The Story of Tyrone the Rabbit
Rabbits have become very popular pets. They are affectionate and can be taught obedience and use a litter box. They have been selectively bred for coat color and size and many different breeds have resulted, with weight ranging from one to over twenty pounds.
But little attention has been paid to selecting for behavior. Unlike the dog, who has become domesticated over centuries of breeding, the rabbit remains just like its wild ancestors. It has fixed action patterns or instincts that have not changed over time. They are able to use their long ears to hear things we could never dream of. As a prey species, they can never relax their guard even for one second. When a rabbit forages he must always be ready to flee from an approaching predator. A rabbit’s ears may face different directions to catch all the sound waves around him. Their eyes are set wide apart, enabling them to see 360 degrees around them and be aware of approaching danger behind them.
House rabbits don’t need these defenses but they behave the same way nevertheless. A rabbit sensing danger either freezes or runs like lightning.
I recently acquired Tyrone, a three-month-old Checkered Giant.
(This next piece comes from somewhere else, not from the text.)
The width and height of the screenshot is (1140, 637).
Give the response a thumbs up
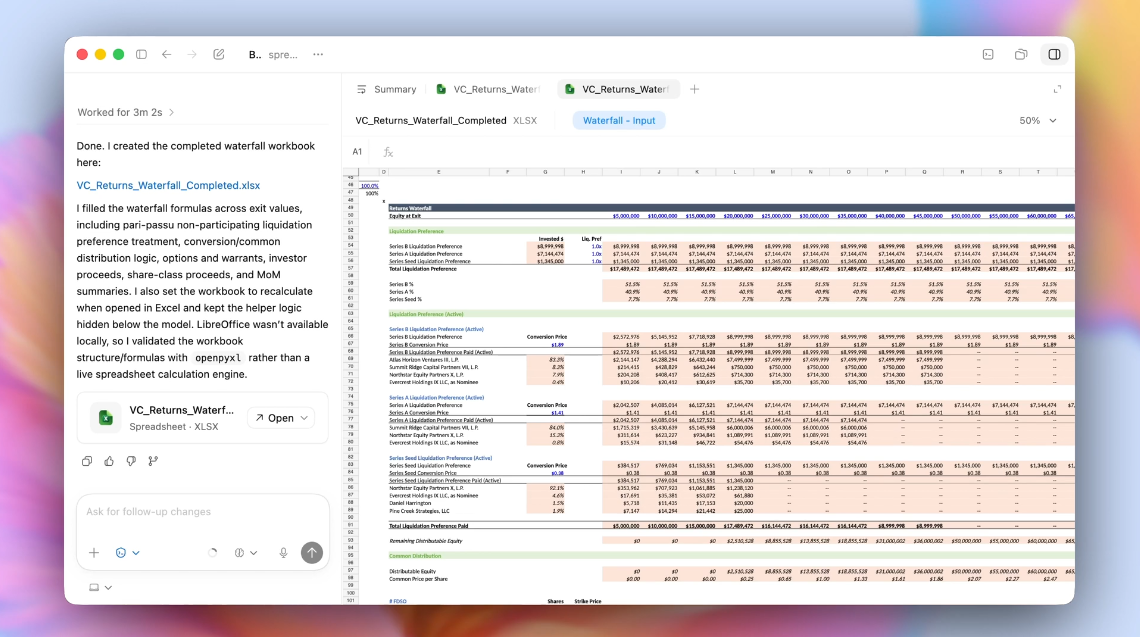(108, 461)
He loved to run and hop everywhere. I taught him how to use a litter box and rewarded good behavior with treats such as romaine lettuce or basil. All vegetables should be washed before giving to a rabbit. You can give one cup per five pound rabbit and 1/4 – cup of fruit. Avoid sugary items such as grapes and bananas as the rabbit is a hind gut fermenter and this can cause diarrhea, a life threatening situation in rabbits.
Rabbits need plenty of exercise and toys, and things to do to keep them happy. Tyrone loved to run up and down the stairs. In addition, he would chase my dog, George, whom he mistook for a female rabbit. If a male rabbit spots a potential mate, he performs a mating dance circling the female leaving a five-foot radius between them. George did not appreciate that too much.
Tyrone would run all over and find new toys in the form ofcardboard boxes, newspaper and old books. He even chewed a book about Mickey Mantle, which my husband did not appreciatel Rabbits sometimes chew on wires, which could be dangerous and should be avoided. They can also ingest foreign objects that could cause an obstruction. It is best to place them in a safe, rabbit-proof room for exercise.
Unfortunately I had to return Tyrone to the breeder for medical reasons (mine, not his), but I am confident the breeder will take good care of him. He has been raising rabbits for 30 years and is a judge at rabbit shows across the country. l know Tyrone may not get the treats, the exercise, or the toys right away but I hope he either goes to an excellent home or is used for reproductive purposes. I know he’ll enjoy that!